Há um simbolismo quase poético nisso, a liderança política brasileira, sempre travada por problemas estruturais básicos, enquanto tenta discutir o destino da nação dentro de gabinetes refrigerados.
Enquanto o tráfego aéreo colapsava, os dois líderes discutiam como dividir palanques em estados onde o PSD flerta abertamente com o Partido dos Trabalhadores (PT).

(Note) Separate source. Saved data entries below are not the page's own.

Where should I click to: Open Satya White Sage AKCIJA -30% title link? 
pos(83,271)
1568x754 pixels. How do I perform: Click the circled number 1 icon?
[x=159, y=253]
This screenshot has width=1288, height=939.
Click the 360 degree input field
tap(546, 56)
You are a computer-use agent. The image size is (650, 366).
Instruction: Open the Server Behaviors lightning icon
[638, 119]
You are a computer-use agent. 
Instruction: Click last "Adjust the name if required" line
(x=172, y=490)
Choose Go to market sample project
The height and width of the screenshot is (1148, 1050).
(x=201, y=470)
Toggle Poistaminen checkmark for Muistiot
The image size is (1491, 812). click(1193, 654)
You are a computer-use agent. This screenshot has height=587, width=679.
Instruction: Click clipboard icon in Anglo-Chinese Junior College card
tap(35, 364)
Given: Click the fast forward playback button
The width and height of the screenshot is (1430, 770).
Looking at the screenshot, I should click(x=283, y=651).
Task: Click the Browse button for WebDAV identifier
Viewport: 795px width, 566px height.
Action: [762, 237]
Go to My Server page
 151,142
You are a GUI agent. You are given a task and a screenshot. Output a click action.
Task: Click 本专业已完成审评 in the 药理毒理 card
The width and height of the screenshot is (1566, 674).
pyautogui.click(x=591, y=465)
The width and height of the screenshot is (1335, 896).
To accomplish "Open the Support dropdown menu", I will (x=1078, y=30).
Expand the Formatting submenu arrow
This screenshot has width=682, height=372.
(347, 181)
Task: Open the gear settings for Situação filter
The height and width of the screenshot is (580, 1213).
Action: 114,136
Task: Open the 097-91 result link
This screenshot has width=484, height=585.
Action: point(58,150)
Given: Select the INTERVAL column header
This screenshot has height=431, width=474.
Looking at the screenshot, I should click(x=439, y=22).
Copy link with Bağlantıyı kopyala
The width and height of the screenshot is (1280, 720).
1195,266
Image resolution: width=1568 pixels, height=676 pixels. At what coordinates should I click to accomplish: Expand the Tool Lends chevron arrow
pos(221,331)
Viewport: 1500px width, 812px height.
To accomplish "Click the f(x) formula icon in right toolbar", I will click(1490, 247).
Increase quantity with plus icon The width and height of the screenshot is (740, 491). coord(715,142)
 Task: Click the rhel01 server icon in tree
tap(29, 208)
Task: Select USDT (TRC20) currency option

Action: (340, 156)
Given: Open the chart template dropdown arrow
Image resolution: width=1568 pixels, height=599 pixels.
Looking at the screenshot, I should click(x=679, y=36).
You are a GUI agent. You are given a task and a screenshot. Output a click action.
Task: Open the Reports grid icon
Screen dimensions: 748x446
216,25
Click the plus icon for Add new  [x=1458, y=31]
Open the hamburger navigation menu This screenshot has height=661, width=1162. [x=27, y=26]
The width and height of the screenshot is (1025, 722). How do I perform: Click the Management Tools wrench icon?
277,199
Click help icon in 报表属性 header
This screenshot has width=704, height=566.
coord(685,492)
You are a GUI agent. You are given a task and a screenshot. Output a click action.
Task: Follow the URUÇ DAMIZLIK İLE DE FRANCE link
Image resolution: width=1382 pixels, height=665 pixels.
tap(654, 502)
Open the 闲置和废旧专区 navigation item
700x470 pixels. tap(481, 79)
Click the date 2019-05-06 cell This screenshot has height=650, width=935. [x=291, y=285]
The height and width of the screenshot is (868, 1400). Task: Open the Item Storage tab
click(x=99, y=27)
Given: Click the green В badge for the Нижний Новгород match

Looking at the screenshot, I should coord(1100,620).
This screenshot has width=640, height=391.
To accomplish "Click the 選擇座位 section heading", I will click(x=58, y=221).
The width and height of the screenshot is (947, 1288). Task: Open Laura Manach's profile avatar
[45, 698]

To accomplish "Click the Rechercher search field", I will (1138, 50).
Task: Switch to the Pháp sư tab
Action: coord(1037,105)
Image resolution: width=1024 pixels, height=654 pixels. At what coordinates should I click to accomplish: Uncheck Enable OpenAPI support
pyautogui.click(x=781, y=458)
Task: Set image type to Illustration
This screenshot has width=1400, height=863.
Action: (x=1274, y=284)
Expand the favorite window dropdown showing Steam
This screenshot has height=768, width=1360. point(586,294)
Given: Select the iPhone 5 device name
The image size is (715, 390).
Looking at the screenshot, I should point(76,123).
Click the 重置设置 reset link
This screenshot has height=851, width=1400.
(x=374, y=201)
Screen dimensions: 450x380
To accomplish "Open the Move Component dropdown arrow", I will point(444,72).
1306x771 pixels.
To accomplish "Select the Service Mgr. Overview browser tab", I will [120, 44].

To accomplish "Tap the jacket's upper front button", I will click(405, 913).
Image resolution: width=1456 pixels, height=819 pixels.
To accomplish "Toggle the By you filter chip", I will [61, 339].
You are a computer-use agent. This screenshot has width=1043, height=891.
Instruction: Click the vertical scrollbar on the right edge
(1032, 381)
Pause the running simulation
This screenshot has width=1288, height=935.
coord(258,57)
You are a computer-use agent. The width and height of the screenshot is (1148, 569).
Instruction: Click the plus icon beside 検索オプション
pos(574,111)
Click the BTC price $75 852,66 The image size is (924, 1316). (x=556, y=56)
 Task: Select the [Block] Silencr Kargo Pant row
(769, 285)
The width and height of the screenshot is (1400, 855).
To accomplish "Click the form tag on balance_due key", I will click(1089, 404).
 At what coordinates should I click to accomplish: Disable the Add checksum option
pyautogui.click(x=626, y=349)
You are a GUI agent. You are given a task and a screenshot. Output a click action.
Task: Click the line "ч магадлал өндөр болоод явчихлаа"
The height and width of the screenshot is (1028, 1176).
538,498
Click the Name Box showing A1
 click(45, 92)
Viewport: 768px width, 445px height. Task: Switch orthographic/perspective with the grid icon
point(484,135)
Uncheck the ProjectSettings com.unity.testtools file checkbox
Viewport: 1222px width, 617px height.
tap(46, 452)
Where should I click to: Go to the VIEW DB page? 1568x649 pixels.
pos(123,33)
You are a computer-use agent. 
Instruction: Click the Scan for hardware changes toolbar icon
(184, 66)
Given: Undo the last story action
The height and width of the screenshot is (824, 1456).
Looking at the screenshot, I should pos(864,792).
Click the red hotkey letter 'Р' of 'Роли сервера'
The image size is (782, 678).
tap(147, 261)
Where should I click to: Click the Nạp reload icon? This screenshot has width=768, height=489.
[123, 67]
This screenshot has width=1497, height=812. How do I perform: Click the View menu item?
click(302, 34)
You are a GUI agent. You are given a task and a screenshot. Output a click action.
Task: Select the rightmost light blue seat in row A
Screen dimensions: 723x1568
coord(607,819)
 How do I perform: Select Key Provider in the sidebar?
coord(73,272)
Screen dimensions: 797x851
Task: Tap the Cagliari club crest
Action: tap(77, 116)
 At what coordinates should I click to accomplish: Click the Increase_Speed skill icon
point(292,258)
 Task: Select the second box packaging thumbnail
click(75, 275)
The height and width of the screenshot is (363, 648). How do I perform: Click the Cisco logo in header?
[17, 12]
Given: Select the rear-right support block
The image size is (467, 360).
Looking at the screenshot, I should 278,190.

- Na Bahia, o pragmatismo fala mais alto e o partido caminha com a esquerda
- Em Goiás e no Rio Grande do Sul, o discurso é de oposição ferrenha
- A anistia permanece como o grande divisor de águas entre a “terceira via” e a direita real
- A busca pela responsabilidade fiscal serve como a única cola que mantém o grupo unido
A sobrevivência do estamento político
O que resta desse encontro, além da troca de elogios vazios, é a constatação de que o PSD tenta se consolidar como o fiel da balança para 2026.
Caiado, com sua experiência de quem sobreviveu às décadas de transformações na direita brasileira, sabe que precisa de Leite para suavizar sua imagem perante o establishment financeiro.
Já Leite sabe que sua sobrevivência política depende de não ser atropelado pelo projeto nacional do partido.
Não há aqui uma busca pela verdade ou pelo bem comum, mas uma negociação de espaços. O “projeto nacional” mencionado exaustivamente por ambos é, até agora, uma folha em branco preenchida com platitudes sobre equilíbrio e diálogo.
No fim das contas, a reunião na Farsul foi apenas mais um ato no longo teatro da sucessão presidencial, onde os atores trocam de máscara, mas o roteiro de preservação do poder continua rigorosamente o mesmo.